Courageusement, comme des milliers d'autres comme elle, elle se lança dans la nature.

Et la nature n'avait aucune envie de voir tous ces gens. Et elle ferait tout pour manifester son mécontement. Comprenez. Aujourd'hui, je me sens mal. Ça ne va pas bien. Vous voyez bien que ça ne va pas bien. Vous n'avez qu'à regarder. Il y a du vent, de la neige, du vent qui souffle la neige, de la glace, on n'y voit rien. Et, malgré tout, vous vous lancez dans mon ventre, mon univers. Je vais vous en faire baver.
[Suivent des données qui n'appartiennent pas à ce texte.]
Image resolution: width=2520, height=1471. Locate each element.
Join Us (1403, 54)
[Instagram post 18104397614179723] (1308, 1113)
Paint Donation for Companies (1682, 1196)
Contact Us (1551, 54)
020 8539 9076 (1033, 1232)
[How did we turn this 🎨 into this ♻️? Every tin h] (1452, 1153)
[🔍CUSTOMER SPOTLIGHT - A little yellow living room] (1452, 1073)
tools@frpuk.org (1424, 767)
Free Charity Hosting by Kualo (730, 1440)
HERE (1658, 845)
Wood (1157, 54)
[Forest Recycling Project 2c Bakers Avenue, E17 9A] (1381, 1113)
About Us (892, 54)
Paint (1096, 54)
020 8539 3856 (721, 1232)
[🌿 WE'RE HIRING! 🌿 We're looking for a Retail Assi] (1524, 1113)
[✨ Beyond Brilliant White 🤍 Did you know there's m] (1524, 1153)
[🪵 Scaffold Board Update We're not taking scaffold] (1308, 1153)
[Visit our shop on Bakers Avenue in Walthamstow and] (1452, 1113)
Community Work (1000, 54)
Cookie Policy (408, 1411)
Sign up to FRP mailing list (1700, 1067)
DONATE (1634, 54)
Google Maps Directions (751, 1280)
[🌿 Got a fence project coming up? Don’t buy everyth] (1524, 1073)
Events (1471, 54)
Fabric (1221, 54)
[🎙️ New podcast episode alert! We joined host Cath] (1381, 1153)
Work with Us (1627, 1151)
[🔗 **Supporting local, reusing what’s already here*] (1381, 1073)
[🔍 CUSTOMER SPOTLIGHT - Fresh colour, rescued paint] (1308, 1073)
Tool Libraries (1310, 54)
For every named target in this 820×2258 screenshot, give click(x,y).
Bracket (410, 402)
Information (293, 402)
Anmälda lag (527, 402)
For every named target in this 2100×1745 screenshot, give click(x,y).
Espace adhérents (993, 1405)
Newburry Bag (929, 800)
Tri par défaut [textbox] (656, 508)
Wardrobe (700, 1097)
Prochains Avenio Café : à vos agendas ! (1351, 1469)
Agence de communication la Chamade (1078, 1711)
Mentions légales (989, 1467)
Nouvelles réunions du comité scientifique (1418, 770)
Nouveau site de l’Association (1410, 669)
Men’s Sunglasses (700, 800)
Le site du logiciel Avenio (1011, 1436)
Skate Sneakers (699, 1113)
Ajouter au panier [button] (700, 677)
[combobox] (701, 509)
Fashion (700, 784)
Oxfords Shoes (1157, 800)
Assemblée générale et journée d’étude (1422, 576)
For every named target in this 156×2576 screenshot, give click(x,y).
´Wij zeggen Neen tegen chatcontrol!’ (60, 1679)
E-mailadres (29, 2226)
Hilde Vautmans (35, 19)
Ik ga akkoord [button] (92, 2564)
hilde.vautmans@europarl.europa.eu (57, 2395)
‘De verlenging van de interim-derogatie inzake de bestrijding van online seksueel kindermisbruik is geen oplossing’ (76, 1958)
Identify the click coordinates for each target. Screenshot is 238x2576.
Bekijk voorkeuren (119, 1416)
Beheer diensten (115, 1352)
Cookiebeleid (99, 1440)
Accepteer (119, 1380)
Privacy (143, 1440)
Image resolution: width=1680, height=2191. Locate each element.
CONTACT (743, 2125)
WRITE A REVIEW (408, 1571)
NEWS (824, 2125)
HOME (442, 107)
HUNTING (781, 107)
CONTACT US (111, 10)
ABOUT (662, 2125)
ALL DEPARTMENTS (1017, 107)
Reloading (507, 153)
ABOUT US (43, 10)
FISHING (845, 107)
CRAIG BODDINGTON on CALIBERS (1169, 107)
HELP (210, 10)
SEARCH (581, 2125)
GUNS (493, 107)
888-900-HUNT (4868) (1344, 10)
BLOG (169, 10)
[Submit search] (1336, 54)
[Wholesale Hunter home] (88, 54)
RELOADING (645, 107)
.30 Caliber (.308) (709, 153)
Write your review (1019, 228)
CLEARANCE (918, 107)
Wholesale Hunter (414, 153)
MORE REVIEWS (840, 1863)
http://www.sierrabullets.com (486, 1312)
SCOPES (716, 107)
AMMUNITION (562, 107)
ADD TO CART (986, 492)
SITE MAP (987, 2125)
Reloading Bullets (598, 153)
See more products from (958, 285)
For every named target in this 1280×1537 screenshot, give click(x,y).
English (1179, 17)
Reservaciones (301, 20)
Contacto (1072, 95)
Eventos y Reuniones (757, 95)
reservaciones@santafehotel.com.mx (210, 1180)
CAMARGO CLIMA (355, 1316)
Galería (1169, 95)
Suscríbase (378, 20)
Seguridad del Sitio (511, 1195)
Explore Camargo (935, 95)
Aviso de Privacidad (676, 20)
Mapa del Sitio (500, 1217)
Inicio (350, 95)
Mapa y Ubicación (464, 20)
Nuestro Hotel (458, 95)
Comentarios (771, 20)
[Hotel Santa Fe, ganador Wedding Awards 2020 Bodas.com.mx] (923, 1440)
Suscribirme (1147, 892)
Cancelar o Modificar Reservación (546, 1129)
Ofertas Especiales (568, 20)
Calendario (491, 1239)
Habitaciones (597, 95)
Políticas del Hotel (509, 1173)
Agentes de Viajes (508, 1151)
Elle avait mal au ventre en pensant à une catastrophe possible. Elle passa en revue tout ce qu'elle aurait pu oublier ou faire de travers. Elle avait beau réfléchir, elle se rappelait très bien avoir fermé les ronds du poèle et débranché le grille-pain. Ce n'était donc pas de cette catastrophe là qu'il fallait avoir peur.

Elle pensa à la soeur de sa mère qu'on avait amené d'urgence à l'hôpital malgré qu'elle insiste pour dire qu'elle n'avait qu'une grippe et que c'est pour ça qu'elle était allé à la clinique. Ce genre de phrase était logique et possible mais le reste de ces autres mots étaient confus. Et il lui arrivait de ne pas savoir qui elle était et où elle était et ce qu'elle y faisait.

Qu'est-ce qu'elle avait pu oublier.

Elle se rassura ensuite avec l'idée que son mari se lèverait dans un instant et verrait immédiatement si quelque chose cloche. Il avait le don pour ce genre de détail.
Quelques temps plus tard, son mari se leva. Ou, plutôt, son réveil matin particulier, celui avec des roues, celui qui était rouge et se mettait à rouler quand l'heure était venu, celui qui roulait sur le dessus du buffet, qui roulait en rond et finissait par se jeter à terre ou tomber et qui sur le sol roulait encore en faisant un bruit, un bruit. Et impossible de le rattraper tant il roulait partout. C'était l'idée de l'inventeur du machin qui avait eu des bruits. Vous ne pouvez vous réveiller. Quand le réveil sonne, vous ne faites que peser sur snooze et vous vous rendormez jusqu'à ce qu'il soit trop tard et que vous soyez encore en retard. Avec mon invention, vous ne dormirez plus. Mon réveil démoniaque vous fuira et il sera impossible de l'agripper. Et tous les efforts que vous ferez, tout à fait inutilement, vous réveilleront enfin. Et mon but dans la vie sera atteint: vous amenez à l'heure au bureau.
C'est tout à fait le genre de chose qui s'était passé. Sauf qu'il n'avait même pas pu le rejoindre, il se cachait sous le lit et hurlait comme un bébé. Un bébé électronique avec une sonnerie ou une sirène.